その顔を思い出しながら、すれ違う人たちと照らし合わせる。
けれど、人が多過ぎて、中々見つけられないでいた。
僕は上を見上げる。
二階からも充分階下を狙えそうだ。
僕は近くのエスカレーターを駆け上がり、階下を見渡せる通路を走った。
そこからは、血液で壁を作る詞織さんがよく見える。
血液を消費するのであれば、あまり時間を掛けすぎれば彼女に負担がかかる。
「急がないと……」
「《敦、焦っちゃダメ》」
「え……?」
どこからか詞織さんの声が聞こえて、僕は足を止めた。
「詞織さん?」
気のせいだろうか、と思った僕に、「《ここよ》」とさらに声が聞こえる。
「まさか、この瓶に?」
耳を澄ませば、手の中の紅い液体が入った瓶から聞こえていた。
「《そういうこと。自分の血液を媒介に声を届けることができるの。視覚や聴覚を移行することもできるけど、瓶越しじゃどっちも役に立たないから、声だけ。半分はそのために渡したのよ》」
「そうですか……」
凄い異能だ……って、感心してる場合じゃない!
「《見つからないの?》」
「すみません。
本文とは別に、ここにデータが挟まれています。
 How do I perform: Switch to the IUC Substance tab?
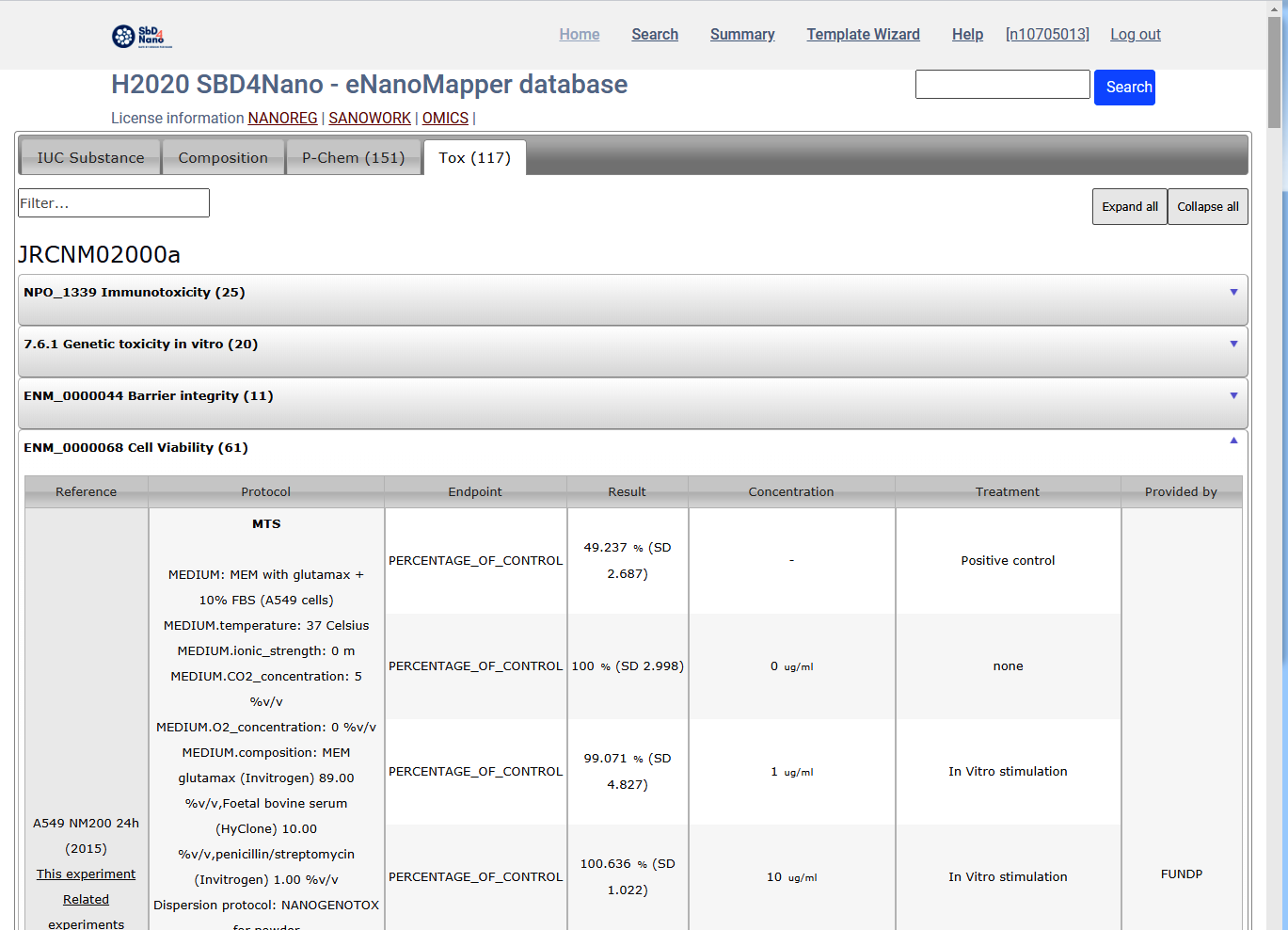90,158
探しているんですけど、中々……」
情けない。
詞織さんは今このときも、身体を張って戦っているというのに。
「本当にすみません。僕……」
「《謝ってる暇があったら、早く見つけなさいよ》」
急かしているようにも聞こえるけど、そうじゃないと直感で思った。
謝る必要なんてない、とそう言われた気がしたから。
「《敦、よく観察して。見るのと観察するのは違うの。異能は万能じゃない。必ず穴がある》」
「はい」
――「表面に物が映り込める場所なら、そこに入って隠れることができるらしい」
最初に会議室で詞織さんが話してくれた、敵の能力を思い出した。
どこかに隠れているのか。
そう思って、僕は周囲を見渡した。
姿が映る何か……何か、他になかっただろうか。
確か、詞織さんは言っていたはず。
隠れた場所は反転する、と。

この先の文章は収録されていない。